- Work to complete -
What's needed is an exact copy of the lines from the one that contains "Instruction: Click the Verteo wordmark text" to the end of the data below, leaving the pictures out.

- Data records -
════
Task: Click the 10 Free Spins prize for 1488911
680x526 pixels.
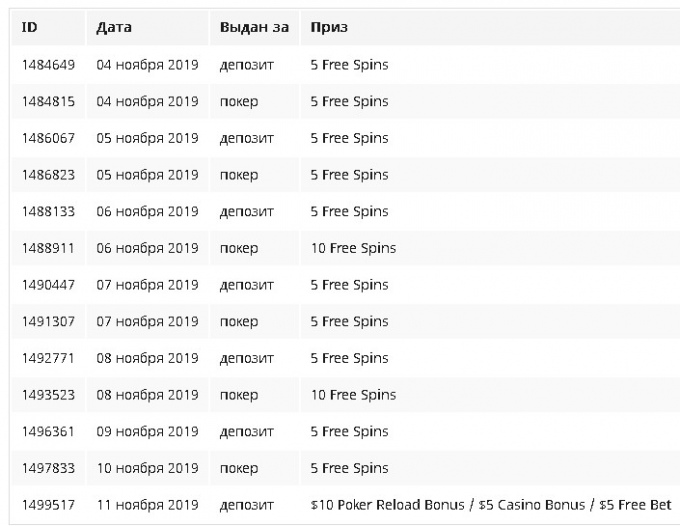Action: pos(353,248)
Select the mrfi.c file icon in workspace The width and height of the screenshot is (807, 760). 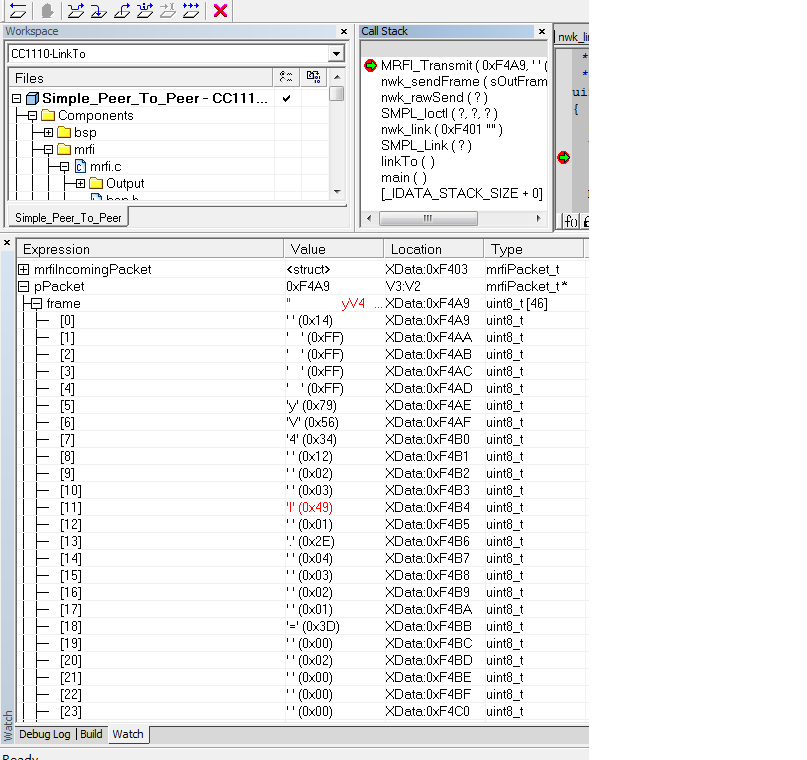point(80,167)
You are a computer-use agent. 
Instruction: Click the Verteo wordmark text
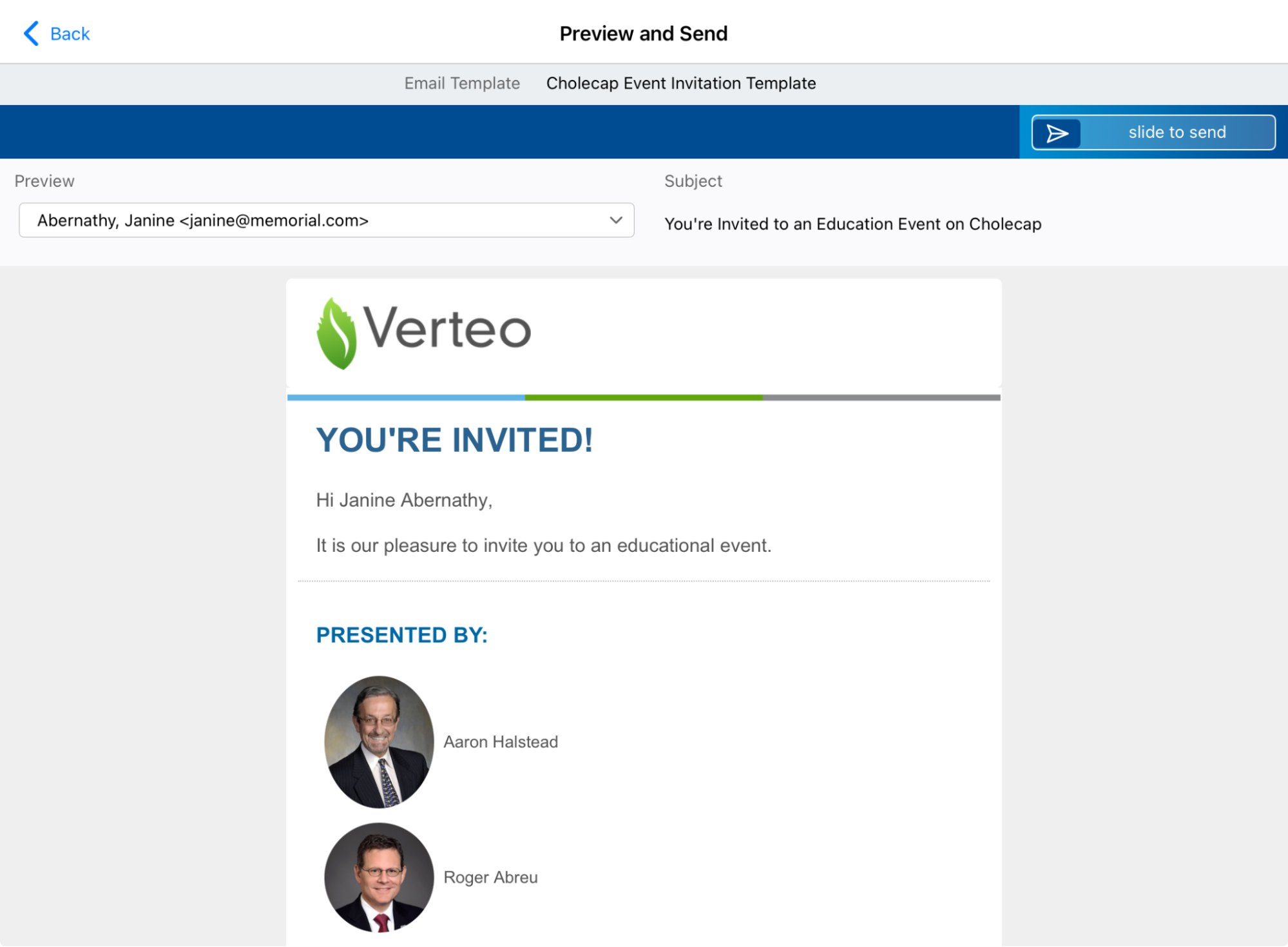(x=447, y=329)
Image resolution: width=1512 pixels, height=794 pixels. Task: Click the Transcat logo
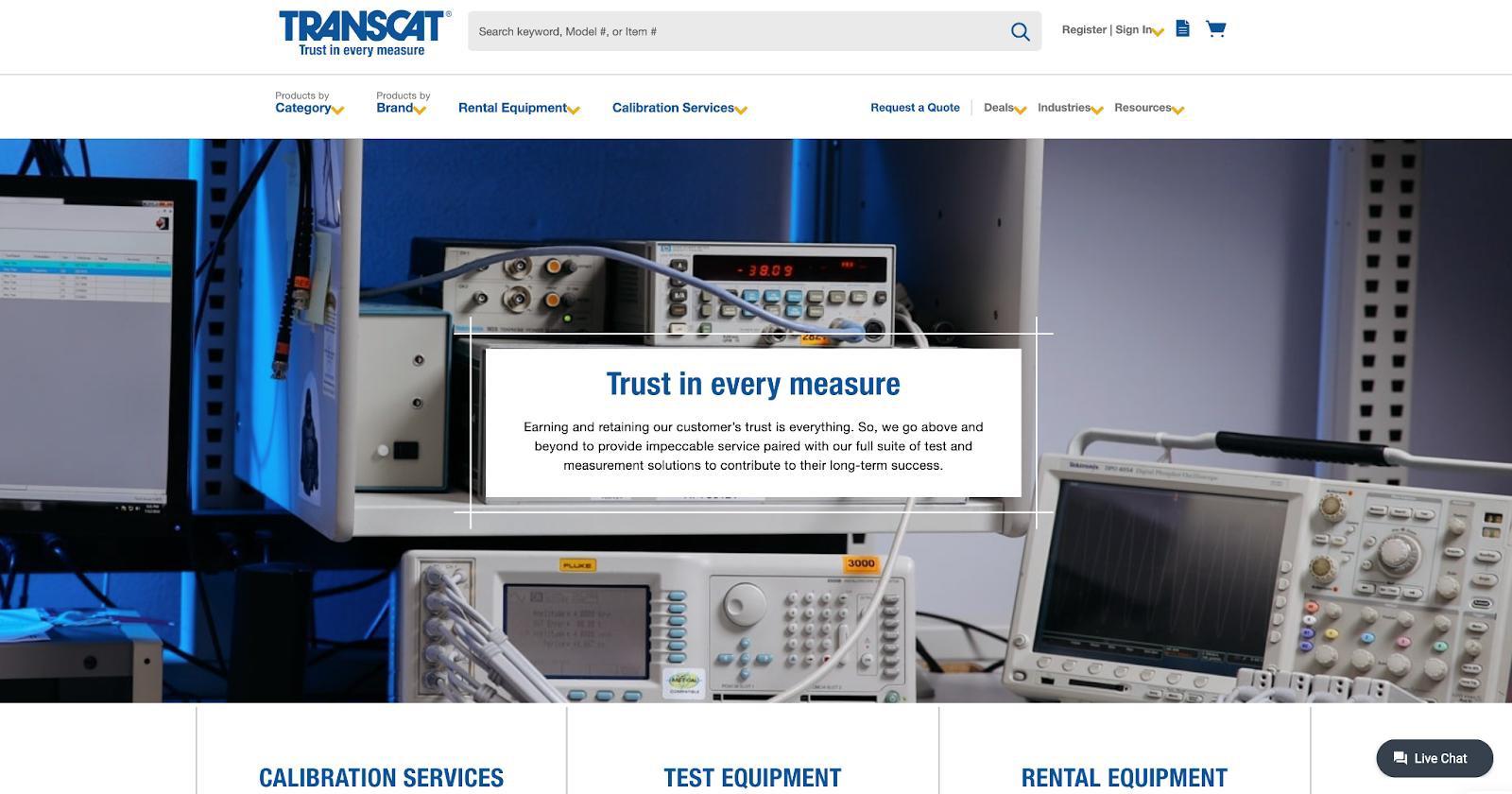point(364,33)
════
- Solution for this problem -
Instruction: Click the Verteo wordmark text
(x=447, y=329)
Image resolution: width=1512 pixels, height=794 pixels. Task: Click the Transcat logo
point(364,33)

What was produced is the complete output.